Requirement 1 >>
From the passage on the Chevrolet Volt fires below, extract the text starting with "Understandably, GM is" and going on through "fires will last.".
Requirement 2 >>
Answer these questions using the passage on the Chevrolet Volt fires below.
(a) How long after the crash test did one of the vehicles burst into flames?
(b) According to Mary Barra, whose engineers are GM's engineers working with?
(c) Where does GM say any design changes would need to be tested?

Passage to read >>
┄┄┄┄┄┄┄┄┄┄

The Chevrolet Volt is the first and only extended range EV on the U.S. market today. The Volt has been in the spotlight recently after the NHTSA found that two of three vehicles caught fire after side impact testing. One of the vehicles that caught fire didn’t burst into flames until three weeks after the crash test. The other started sparking and smoking immediately after the test.

Understandably, GM is eager to get to the root of the problem with the Volt fires. GM's Mary Barra, VP of global product development for GM said, "I have engineers working shoulder-to-shoulder with the NHTSA engineers right now," said Mary Barra, vice president of global product development for GM. "We are looking to say, 'Are there some design changes that we can make — something more robust in this location or that location or this component?'"
However, the automaker does note that any changes would need to be rigorously tested both at GM and with outside sources.
GM also says that if the investigation determines that changes need to be made to the design of the battery packs, it will make those changes as quickly as possible. She also points out that there still isn't any indication of just how long the investigation into the fires will last.

┄┄┄┄┄┄┄┄┄┄

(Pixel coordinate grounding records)
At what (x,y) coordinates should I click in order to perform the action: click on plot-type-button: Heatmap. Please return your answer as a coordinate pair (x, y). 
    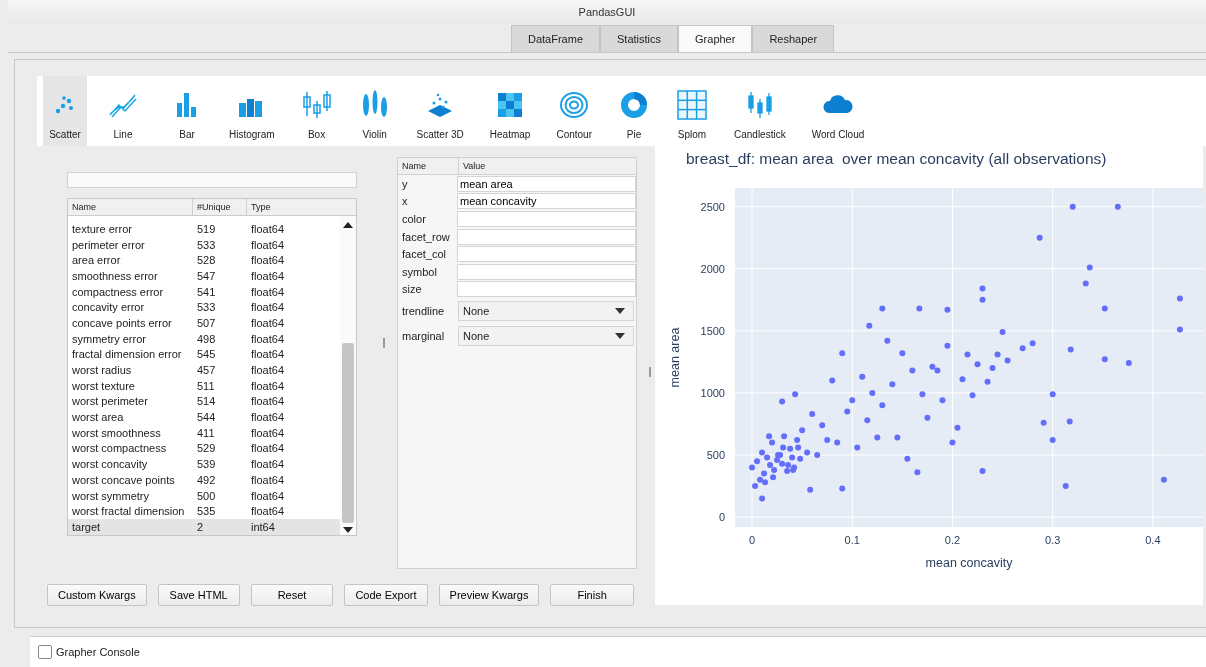
    Looking at the image, I should click on (510, 111).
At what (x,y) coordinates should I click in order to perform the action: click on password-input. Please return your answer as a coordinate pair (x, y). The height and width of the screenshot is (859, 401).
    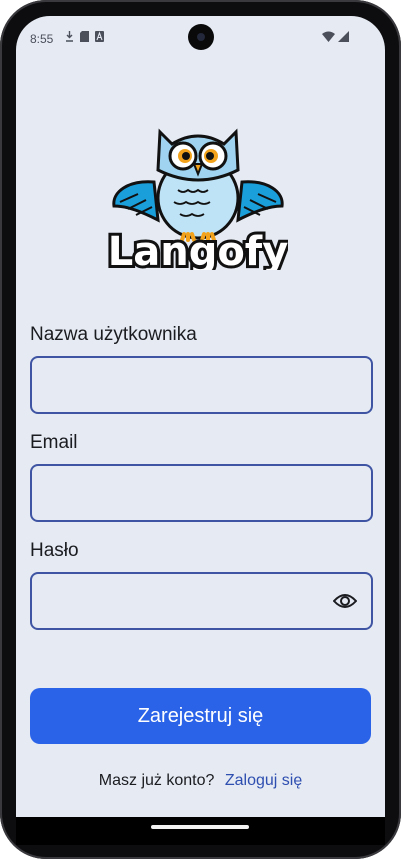
    Looking at the image, I should click on (202, 601).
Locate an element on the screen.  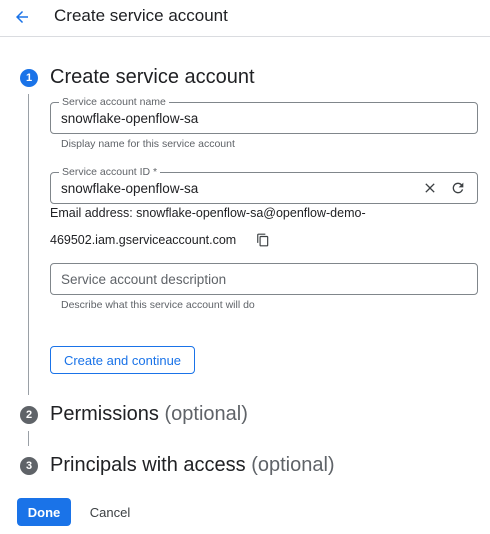
back-button is located at coordinates (22, 17).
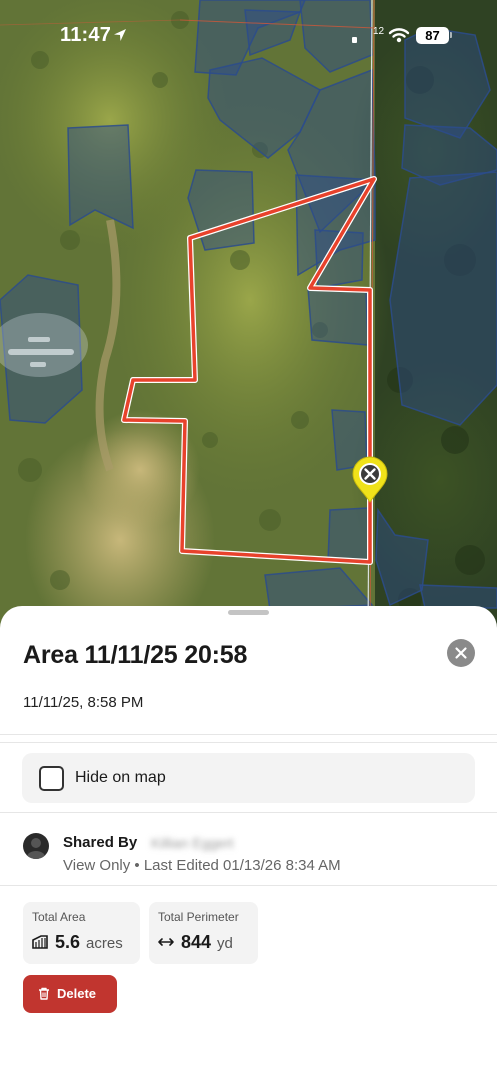 This screenshot has width=497, height=1080. I want to click on delete-button: Delete, so click(70, 994).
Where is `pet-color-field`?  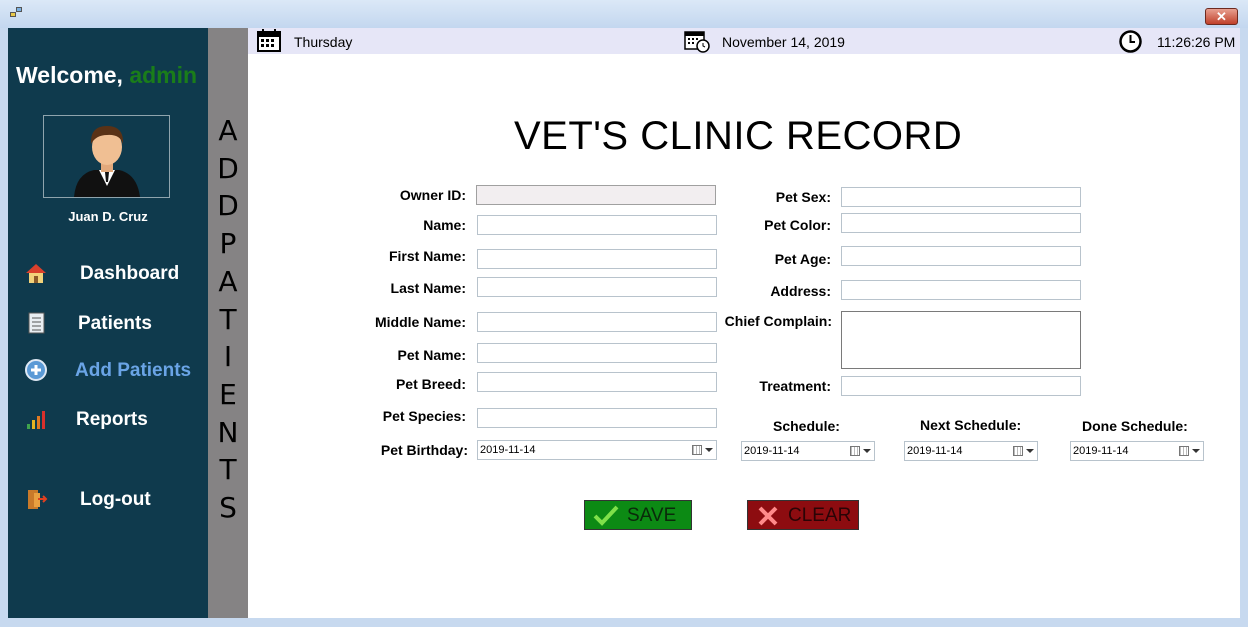
pet-color-field is located at coordinates (961, 223).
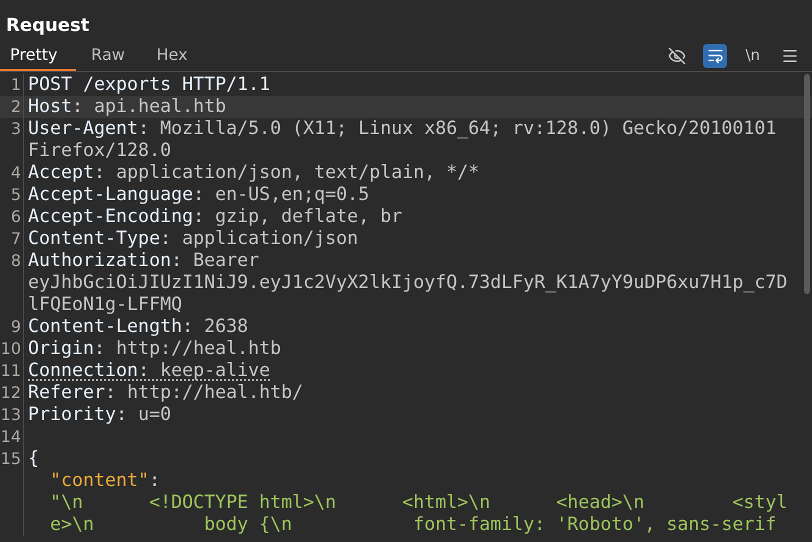 The width and height of the screenshot is (812, 542). I want to click on tab: Raw, so click(108, 56).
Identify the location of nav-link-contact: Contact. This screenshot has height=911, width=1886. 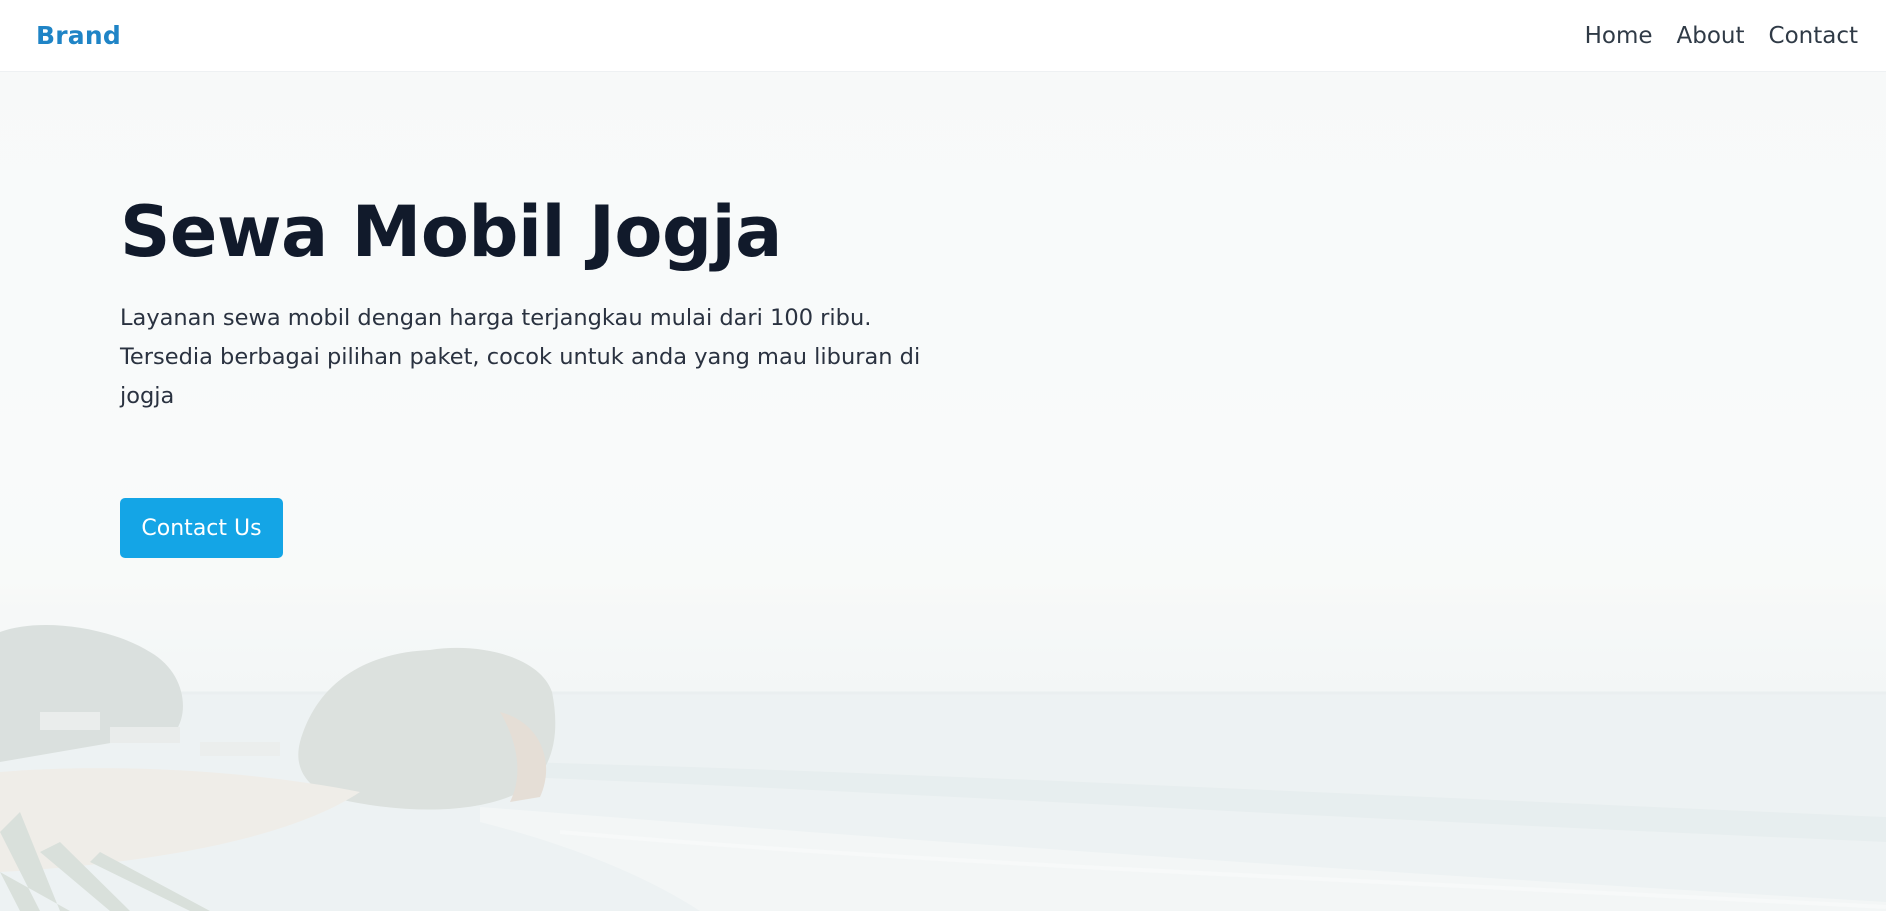
(1814, 36).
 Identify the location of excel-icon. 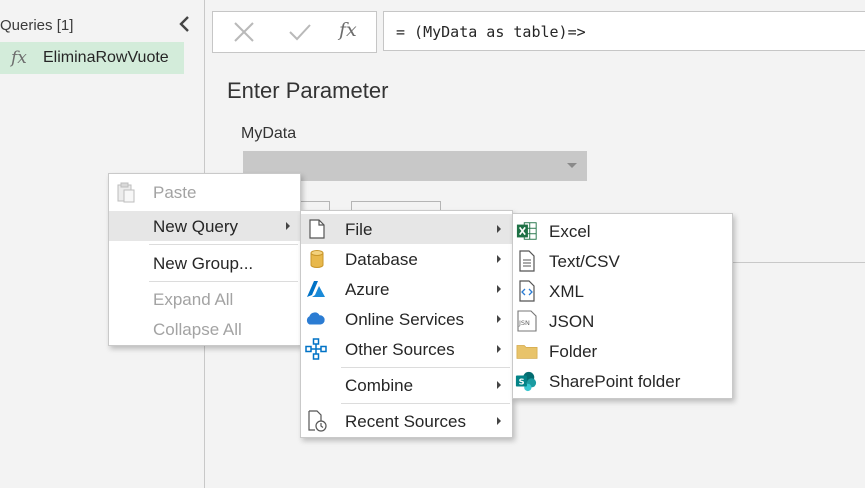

┄┄┄┄┄┄┄┄┄┄

Expected output 1 >>
Understandably, GM is eager to get to the root of the problem with the Volt fires. GM's Mary Barra, VP of global product development for GM said, "I have engineers working shoulder-to-shoulder with the NHTSA engineers right now," said Mary Barra, vice president of global product development for GM. "We are looking to say, 'Are there some design changes that we can make — something more robust in this location or that location or this component?'"
However, the automaker does note that any changes would need to be rigorously tested both at GM and with outside sources.
GM also says that if the investigation determines that changes need to be made to the design of the battery packs, it will make those changes as quickly as possible. She also points out that there still isn't any indication of just how long the investigation into the fires will last.

Expected output 2 >>
(a) Three weeks.
(b) The NHTSA's engineers.
(c) Both at GM and with outside sources.